Map unit confusion matrix and other classification measures

This function reverse engineers a confusion matrix and other classification measures from soil map unit component percentages (i.e. composition) and area (i.e. acres).

Usage

mu_confusion_matrix(
  x,
  mapunit = "nationalmusym",
  cophase = "coiid",
  comppct = "comppct_r",
  muacres = "muacres"
)

Arguments

x: data.frame
mapunit: character column name containing the mapunit identifier (e.g. nationalmusym)
cophase: character column name containing the soil component phase identifier (e.g. coiid or paste(compname, localphase))
comppct: character column name containing the component percent (e.g. comppct_r)
muacres: character column name containing the total area of the mapunit (e.g. muacres)

Value

list a confusion matrix, overall purity (OP) (i.e. overall accuracy), map unit purity (MP) (i.e. user accuracy), class representation (CR) (i.e. producer accuracy), and Shannon entropy (E).
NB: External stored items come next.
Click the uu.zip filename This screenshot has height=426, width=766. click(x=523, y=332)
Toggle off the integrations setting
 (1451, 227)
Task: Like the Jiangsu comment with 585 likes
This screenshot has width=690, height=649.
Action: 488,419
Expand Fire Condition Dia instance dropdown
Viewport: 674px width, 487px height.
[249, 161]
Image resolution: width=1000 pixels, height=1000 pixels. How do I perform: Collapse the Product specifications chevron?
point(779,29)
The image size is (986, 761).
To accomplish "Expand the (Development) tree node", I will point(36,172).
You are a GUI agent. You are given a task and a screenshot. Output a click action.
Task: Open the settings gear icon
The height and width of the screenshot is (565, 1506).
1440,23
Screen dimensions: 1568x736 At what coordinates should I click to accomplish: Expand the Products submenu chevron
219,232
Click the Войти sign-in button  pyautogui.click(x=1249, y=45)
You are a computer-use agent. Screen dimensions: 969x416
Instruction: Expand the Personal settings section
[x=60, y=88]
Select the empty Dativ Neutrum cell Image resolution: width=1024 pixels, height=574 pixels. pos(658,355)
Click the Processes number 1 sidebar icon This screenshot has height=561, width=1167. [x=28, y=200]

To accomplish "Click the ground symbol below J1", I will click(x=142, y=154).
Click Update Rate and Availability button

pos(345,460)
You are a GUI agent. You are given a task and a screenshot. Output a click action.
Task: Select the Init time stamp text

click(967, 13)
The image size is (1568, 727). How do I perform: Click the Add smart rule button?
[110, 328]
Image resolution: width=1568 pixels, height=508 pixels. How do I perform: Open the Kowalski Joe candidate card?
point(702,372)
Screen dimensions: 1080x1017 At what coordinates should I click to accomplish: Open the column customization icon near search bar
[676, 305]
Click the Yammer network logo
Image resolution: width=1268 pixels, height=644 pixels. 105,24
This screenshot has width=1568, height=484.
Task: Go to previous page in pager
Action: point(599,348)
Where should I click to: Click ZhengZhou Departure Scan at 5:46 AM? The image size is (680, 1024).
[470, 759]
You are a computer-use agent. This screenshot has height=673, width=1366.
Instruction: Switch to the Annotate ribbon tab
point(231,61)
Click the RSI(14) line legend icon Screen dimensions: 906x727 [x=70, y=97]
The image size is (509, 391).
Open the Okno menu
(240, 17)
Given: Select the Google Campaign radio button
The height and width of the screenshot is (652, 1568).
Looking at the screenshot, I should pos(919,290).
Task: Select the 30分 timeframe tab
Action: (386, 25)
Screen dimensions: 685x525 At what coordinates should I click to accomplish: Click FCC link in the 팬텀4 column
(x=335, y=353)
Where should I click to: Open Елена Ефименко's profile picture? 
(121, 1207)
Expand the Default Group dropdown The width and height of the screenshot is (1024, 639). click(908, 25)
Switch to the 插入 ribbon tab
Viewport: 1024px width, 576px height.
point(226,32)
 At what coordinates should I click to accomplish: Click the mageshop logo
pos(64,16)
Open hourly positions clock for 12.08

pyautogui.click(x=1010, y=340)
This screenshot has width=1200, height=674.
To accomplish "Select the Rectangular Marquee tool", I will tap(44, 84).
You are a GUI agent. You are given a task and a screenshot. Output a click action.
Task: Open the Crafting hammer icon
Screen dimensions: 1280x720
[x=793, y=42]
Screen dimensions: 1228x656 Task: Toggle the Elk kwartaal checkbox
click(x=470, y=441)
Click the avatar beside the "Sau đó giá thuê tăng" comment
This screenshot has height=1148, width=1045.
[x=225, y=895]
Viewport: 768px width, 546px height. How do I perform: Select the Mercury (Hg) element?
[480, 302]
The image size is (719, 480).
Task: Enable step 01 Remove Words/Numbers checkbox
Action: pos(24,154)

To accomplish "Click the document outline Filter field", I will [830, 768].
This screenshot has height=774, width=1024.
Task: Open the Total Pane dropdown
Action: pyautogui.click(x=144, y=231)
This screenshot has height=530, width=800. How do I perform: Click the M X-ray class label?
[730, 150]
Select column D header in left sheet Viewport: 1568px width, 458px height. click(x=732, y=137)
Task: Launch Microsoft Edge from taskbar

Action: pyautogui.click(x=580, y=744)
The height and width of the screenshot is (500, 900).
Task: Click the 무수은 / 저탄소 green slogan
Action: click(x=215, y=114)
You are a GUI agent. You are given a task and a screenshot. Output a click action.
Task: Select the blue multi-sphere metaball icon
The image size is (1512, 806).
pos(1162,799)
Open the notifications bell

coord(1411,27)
The measure names were selected to be consistent with the alternative terms proposed by Lark (1995) and Brus (2011).

Details

mu_confusion_matrix There are several common statistical measures used to gauge the accuracy of categorical maps. These measures are typically not estimated for soil surveys but can be inferred from a map unit’s soil component composition percentages and size (i.e. acres). In general, overall purity or accuracy (OP) is related to map unit kind (e.g. consociations vs complexes). For several reasons, the “true” accuracies are unknown, and these values should be interpreted as Bayesian prior estimates. However, it is likely that the estimates are optimistic if they haven't been derived from an external validation. Existing and future digital soil mapping products could be used to validate how optimistic the current OA estimates are.

References

Brus DJ, Kempen B, Heuvelink GBM. 2011. Sampling for validation of digital soil maps. European Journal of Soil Science. 62(3):394–407. doi:10.1111/j.1365-2389.2011.01364.x
Lark RM. 1995. Components of accuracy of maps with special reference to discriminant analysis on remote sensor data. International Journal of Remote Sensing. 16(8):1461–1480. doi:10.1080/01431169508954488

Author

Stephen Roecker

Examples


# example data
mu <- rbind(
    data.frame(mapunit = "A", cophase = c("Alpha", "Beta"), comppct = c(90, 10), muacres = 100),
    data.frame(mapunit = "B", cophase = c("Beta", "Alpha"), comppct = c(70, 30), muacres = 1000)
    )

mu_confusion_matrix(mu, mapunit = "mapunit", cophase = "cophase", comppct = "comppct")
#> $confusion_matrix
#>         component phase
#> map unit Alpha Beta
#>        A    90   10
#>        B   300  700
#> 
#> $overall_purity
#> [1] 0.7181818
#> 
#> $map_purity
#>   A   B 
#> 0.9 0.7 
#> 
#> $class_representation
#>     Alpha      Beta 
#> 0.7692308 0.9859155 
#> 
#> $shannon_entropy
#>         A         B 
#> 0.4689956 0.8812909 
#>